Repeat the records below exactly, beginning at the first line and finishing with the line that contains "Richtig gute Leute (18, 1806)".

(Given records)
>>>>>
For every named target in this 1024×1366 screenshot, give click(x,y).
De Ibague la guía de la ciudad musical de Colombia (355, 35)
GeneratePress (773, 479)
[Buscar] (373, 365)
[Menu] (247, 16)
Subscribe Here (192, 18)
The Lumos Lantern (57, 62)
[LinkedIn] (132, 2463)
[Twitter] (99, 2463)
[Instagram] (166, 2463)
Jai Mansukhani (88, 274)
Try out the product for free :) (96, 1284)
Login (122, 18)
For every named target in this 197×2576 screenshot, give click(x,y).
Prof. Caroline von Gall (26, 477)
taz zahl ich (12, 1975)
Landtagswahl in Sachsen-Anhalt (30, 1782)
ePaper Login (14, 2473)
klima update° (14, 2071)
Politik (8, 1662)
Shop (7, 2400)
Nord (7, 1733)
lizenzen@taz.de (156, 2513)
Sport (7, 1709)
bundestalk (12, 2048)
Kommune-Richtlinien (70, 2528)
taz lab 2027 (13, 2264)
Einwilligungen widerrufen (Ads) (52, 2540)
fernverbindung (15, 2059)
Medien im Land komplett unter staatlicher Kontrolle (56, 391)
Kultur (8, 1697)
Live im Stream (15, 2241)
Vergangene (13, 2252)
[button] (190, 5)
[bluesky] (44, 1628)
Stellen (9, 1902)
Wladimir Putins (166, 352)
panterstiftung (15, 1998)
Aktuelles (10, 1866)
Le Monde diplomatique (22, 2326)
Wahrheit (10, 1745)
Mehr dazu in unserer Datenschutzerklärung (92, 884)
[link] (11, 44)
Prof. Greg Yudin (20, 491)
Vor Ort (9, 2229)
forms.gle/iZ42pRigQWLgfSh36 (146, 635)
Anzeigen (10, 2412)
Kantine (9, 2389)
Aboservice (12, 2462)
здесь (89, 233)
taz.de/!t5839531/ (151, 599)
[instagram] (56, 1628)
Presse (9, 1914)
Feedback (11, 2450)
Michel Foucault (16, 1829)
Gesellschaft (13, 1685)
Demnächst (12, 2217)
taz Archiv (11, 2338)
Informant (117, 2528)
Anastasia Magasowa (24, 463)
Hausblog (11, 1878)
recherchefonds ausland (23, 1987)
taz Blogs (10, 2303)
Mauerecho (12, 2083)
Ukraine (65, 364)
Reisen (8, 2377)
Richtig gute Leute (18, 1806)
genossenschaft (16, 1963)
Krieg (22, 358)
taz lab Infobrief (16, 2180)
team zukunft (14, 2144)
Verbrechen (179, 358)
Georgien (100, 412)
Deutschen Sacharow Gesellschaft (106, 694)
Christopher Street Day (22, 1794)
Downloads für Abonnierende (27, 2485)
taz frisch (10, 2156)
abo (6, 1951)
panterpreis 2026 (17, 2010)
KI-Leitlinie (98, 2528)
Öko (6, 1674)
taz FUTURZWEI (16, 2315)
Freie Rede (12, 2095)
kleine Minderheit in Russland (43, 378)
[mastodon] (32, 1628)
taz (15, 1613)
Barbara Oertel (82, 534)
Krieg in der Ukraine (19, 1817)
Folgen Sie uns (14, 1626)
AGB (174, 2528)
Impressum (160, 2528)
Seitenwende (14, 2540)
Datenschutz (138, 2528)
<<<<<
(Task output)
For every named target in this 1024×1366 screenshot, give click(x,y).
De Ibague la guía de la ciudad musical de Colombia (355, 35)
GeneratePress (773, 479)
[Buscar] (373, 365)
[Menu] (247, 16)
Subscribe Here (192, 18)
The Lumos Lantern (57, 62)
[LinkedIn] (132, 2463)
[Twitter] (99, 2463)
[Instagram] (166, 2463)
Jai Mansukhani (88, 274)
Try out the product for free :) (96, 1284)
Login (122, 18)
For every named target in this 197×2576 screenshot, give click(x,y).
Prof. Caroline von Gall (26, 477)
taz zahl ich (12, 1975)
Landtagswahl in Sachsen-Anhalt (30, 1782)
ePaper Login (14, 2473)
klima update° (14, 2071)
Politik (8, 1662)
Shop (7, 2400)
Nord (7, 1733)
lizenzen@taz.de (156, 2513)
Sport (7, 1709)
bundestalk (12, 2048)
Kommune-Richtlinien (70, 2528)
taz lab 2027 (13, 2264)
Einwilligungen widerrufen (Ads) (52, 2540)
fernverbindung (15, 2059)
Medien im Land komplett unter staatlicher Kontrolle (56, 391)
Kultur (8, 1697)
Live im Stream (15, 2241)
Vergangene (13, 2252)
[button] (190, 5)
[bluesky] (44, 1628)
Stellen (9, 1902)
Wladimir Putins (166, 352)
panterstiftung (15, 1998)
Aktuelles (10, 1866)
Le Monde diplomatique (22, 2326)
Wahrheit (10, 1745)
Mehr dazu in unserer Datenschutzerklärung (92, 884)
[link] (11, 44)
Prof. Greg Yudin (20, 491)
Vor Ort (9, 2229)
forms.gle/iZ42pRigQWLgfSh36 (146, 635)
Anzeigen (10, 2412)
Kantine (9, 2389)
Aboservice (12, 2462)
здесь (89, 233)
taz.de/!t5839531/ (151, 599)
[instagram] (56, 1628)
Presse (9, 1914)
Feedback (11, 2450)
Michel Foucault (16, 1829)
Gesellschaft (13, 1685)
Demnächst (12, 2217)
taz Archiv (11, 2338)
Informant (117, 2528)
Anastasia Magasowa (24, 463)
Hausblog (11, 1878)
recherchefonds ausland (23, 1987)
taz Blogs (10, 2303)
Mauerecho (12, 2083)
Ukraine (65, 364)
Reisen (8, 2377)
Richtig gute Leute (18, 1806)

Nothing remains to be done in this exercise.